■ **Work item**:
Transcribe word for word the lines below from the line with "How do I perform: Click the intro" through the line with "Click the trophy", ends included.
== == ==
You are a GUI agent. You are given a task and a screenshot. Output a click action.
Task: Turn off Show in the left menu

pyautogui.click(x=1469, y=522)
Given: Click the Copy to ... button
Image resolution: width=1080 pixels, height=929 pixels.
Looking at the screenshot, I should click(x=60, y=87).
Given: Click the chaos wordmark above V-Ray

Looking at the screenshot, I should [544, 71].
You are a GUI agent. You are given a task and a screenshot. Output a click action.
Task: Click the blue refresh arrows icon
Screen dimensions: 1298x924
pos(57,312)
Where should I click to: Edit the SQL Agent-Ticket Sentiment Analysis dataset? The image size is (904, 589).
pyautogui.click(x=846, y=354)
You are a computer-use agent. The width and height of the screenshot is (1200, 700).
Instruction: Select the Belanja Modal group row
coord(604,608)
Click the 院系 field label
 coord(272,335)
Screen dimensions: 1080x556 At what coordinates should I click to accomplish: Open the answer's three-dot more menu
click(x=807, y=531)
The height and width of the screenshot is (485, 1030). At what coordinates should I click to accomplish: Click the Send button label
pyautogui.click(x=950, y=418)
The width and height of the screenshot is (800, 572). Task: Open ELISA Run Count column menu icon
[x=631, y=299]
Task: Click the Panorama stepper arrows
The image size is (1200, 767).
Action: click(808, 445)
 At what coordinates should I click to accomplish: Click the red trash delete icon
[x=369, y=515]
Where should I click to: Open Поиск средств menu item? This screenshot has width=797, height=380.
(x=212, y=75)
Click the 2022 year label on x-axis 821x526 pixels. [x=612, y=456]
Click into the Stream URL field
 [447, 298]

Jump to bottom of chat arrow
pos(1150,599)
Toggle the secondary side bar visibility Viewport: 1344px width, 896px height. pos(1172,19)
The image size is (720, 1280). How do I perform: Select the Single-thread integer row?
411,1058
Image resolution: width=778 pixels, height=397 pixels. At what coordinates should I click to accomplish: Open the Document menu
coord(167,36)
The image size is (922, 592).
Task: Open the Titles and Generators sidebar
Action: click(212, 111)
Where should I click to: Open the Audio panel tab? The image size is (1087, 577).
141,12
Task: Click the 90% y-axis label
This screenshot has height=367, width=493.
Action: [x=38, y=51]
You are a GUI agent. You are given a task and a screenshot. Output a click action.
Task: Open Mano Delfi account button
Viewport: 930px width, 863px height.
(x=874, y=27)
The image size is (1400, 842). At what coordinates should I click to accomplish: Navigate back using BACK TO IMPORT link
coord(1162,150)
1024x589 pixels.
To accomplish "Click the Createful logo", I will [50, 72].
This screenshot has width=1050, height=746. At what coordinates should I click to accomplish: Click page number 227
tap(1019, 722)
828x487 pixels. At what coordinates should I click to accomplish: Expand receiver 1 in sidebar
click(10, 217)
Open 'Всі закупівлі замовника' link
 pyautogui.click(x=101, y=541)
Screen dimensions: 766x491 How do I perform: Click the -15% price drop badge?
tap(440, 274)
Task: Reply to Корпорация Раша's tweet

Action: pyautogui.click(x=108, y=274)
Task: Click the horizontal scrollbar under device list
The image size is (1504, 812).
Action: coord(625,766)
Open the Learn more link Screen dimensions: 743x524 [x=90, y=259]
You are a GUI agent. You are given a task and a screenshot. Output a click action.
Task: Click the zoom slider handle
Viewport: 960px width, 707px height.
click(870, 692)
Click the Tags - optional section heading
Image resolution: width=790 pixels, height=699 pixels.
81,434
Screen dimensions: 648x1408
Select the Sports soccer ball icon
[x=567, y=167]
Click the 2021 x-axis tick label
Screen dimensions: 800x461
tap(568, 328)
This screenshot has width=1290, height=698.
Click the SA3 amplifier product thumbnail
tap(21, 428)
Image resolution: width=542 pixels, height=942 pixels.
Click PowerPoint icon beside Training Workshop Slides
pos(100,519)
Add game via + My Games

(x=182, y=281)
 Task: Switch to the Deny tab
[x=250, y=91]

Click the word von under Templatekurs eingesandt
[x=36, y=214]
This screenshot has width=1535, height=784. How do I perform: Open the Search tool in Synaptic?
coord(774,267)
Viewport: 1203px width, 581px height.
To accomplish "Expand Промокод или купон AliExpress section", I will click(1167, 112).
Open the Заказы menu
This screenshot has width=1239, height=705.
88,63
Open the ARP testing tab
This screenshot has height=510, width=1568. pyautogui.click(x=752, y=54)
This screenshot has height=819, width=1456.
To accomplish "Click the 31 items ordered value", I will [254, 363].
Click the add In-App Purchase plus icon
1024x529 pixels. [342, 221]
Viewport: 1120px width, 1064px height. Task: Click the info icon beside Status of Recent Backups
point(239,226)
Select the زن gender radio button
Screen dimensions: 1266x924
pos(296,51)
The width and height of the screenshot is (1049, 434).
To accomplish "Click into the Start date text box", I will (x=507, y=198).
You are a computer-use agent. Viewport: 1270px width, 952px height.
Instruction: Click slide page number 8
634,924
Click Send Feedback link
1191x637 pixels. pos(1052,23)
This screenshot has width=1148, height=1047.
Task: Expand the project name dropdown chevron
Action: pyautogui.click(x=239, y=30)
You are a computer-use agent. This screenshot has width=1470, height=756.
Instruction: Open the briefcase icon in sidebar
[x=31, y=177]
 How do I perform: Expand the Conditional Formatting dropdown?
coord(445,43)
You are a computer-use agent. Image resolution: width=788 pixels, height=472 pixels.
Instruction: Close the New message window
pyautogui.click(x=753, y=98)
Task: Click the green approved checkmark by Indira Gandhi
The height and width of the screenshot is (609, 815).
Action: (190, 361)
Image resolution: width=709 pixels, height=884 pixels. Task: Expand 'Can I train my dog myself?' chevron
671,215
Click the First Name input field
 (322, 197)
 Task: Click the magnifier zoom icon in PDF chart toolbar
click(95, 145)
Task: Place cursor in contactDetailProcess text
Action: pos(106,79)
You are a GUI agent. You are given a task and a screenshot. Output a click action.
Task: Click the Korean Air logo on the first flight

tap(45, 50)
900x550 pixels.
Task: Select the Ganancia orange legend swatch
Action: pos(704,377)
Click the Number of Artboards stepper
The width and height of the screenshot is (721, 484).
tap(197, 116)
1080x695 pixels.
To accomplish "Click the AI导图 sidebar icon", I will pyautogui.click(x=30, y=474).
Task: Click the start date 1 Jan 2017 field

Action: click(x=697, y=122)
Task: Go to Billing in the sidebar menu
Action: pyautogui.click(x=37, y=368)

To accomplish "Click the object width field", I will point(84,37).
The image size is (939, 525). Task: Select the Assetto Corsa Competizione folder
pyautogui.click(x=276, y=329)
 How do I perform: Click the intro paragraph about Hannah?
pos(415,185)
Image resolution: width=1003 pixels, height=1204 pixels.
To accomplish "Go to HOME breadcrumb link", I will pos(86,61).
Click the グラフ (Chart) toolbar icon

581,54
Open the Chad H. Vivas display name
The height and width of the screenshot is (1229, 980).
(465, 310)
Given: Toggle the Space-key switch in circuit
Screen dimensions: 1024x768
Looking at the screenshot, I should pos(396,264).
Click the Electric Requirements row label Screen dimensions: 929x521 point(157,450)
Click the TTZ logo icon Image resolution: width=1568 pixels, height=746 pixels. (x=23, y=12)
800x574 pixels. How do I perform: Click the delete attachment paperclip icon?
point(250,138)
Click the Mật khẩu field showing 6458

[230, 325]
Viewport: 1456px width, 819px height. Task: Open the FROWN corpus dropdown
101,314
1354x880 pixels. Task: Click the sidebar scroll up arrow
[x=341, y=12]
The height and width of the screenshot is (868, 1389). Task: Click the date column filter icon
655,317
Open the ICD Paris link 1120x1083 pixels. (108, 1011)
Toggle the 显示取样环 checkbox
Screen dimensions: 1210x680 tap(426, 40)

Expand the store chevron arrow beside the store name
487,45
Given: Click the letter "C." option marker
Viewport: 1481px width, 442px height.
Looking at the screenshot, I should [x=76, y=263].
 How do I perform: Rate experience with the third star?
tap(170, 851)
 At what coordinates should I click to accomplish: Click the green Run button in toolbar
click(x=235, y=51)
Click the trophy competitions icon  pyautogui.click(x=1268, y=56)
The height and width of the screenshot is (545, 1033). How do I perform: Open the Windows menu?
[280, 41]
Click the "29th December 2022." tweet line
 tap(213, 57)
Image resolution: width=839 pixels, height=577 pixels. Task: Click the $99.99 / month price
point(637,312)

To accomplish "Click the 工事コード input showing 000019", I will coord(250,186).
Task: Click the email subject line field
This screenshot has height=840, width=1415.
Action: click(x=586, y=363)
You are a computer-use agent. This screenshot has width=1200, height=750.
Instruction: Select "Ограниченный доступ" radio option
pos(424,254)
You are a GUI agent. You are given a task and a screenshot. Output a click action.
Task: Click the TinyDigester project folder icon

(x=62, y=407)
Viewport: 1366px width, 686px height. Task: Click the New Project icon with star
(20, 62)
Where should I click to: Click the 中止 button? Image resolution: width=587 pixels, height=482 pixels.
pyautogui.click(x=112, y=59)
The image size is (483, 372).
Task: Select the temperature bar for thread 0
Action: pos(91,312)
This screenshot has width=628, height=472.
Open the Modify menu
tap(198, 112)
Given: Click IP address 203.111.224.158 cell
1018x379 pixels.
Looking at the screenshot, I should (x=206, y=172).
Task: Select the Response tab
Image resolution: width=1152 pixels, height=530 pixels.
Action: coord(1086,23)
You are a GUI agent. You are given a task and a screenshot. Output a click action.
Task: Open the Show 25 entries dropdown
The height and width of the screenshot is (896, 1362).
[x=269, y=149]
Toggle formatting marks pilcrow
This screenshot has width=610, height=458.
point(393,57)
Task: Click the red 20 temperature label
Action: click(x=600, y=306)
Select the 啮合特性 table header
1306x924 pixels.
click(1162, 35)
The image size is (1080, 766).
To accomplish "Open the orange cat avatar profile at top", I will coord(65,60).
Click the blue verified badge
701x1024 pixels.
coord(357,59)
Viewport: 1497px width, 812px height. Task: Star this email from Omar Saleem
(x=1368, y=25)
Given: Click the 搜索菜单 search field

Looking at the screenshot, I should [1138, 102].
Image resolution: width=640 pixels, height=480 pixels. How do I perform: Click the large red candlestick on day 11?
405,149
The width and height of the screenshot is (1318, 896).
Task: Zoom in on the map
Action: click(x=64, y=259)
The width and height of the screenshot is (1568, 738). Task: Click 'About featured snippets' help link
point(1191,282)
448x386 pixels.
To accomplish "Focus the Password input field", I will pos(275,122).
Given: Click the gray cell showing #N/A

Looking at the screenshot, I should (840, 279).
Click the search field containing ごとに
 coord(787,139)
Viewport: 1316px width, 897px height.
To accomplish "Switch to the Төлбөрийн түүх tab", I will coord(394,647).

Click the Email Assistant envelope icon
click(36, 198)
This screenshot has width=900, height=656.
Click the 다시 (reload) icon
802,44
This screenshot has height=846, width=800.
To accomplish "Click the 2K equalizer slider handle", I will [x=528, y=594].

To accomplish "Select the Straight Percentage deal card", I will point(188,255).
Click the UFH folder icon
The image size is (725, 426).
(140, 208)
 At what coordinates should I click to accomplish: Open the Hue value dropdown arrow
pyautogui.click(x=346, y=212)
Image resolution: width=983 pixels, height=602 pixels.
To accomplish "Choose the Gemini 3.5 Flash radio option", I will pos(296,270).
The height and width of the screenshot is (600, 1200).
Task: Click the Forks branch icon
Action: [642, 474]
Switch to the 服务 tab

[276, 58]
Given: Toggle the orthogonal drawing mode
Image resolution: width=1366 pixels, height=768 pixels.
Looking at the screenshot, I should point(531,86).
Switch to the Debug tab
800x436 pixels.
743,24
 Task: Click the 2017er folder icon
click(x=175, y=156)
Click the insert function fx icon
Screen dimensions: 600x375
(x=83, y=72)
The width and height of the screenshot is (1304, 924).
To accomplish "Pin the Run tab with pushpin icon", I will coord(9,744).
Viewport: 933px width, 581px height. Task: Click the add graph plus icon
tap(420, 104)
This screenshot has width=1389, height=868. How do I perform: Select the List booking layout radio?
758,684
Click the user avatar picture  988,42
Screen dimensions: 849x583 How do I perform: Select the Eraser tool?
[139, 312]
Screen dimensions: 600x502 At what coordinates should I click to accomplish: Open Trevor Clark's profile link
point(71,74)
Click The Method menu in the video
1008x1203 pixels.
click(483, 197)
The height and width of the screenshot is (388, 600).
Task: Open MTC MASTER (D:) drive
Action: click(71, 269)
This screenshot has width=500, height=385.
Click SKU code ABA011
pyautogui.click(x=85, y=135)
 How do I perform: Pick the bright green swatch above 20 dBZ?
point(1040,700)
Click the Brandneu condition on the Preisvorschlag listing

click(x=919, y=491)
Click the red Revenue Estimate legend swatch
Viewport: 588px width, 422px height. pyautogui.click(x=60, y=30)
== == ==
■ **Output below**:
 How do I perform: Click the intro paragraph about Hannah?
pos(415,185)
Image resolution: width=1003 pixels, height=1204 pixels.
To accomplish "Go to HOME breadcrumb link", I will pos(86,61).
Click the グラフ (Chart) toolbar icon

581,54
Open the Chad H. Vivas display name
The height and width of the screenshot is (1229, 980).
(465, 310)
Given: Toggle the Space-key switch in circuit
Screen dimensions: 1024x768
Looking at the screenshot, I should pos(396,264).
Click the Electric Requirements row label Screen dimensions: 929x521 point(157,450)
Click the TTZ logo icon Image resolution: width=1568 pixels, height=746 pixels. (x=23, y=12)
800x574 pixels. How do I perform: Click the delete attachment paperclip icon?
point(250,138)
Click the Mật khẩu field showing 6458

[230, 325]
Viewport: 1456px width, 819px height. Task: Open the FROWN corpus dropdown
101,314
1354x880 pixels. Task: Click the sidebar scroll up arrow
[x=341, y=12]
The height and width of the screenshot is (868, 1389). Task: Click the date column filter icon
655,317
Open the ICD Paris link 1120x1083 pixels. (108, 1011)
Toggle the 显示取样环 checkbox
Screen dimensions: 1210x680 tap(426, 40)

Expand the store chevron arrow beside the store name
487,45
Given: Click the letter "C." option marker
Viewport: 1481px width, 442px height.
Looking at the screenshot, I should [x=76, y=263].
 How do I perform: Rate experience with the third star?
tap(170, 851)
 At what coordinates should I click to accomplish: Click the green Run button in toolbar
click(x=235, y=51)
Click the trophy competitions icon  pyautogui.click(x=1268, y=56)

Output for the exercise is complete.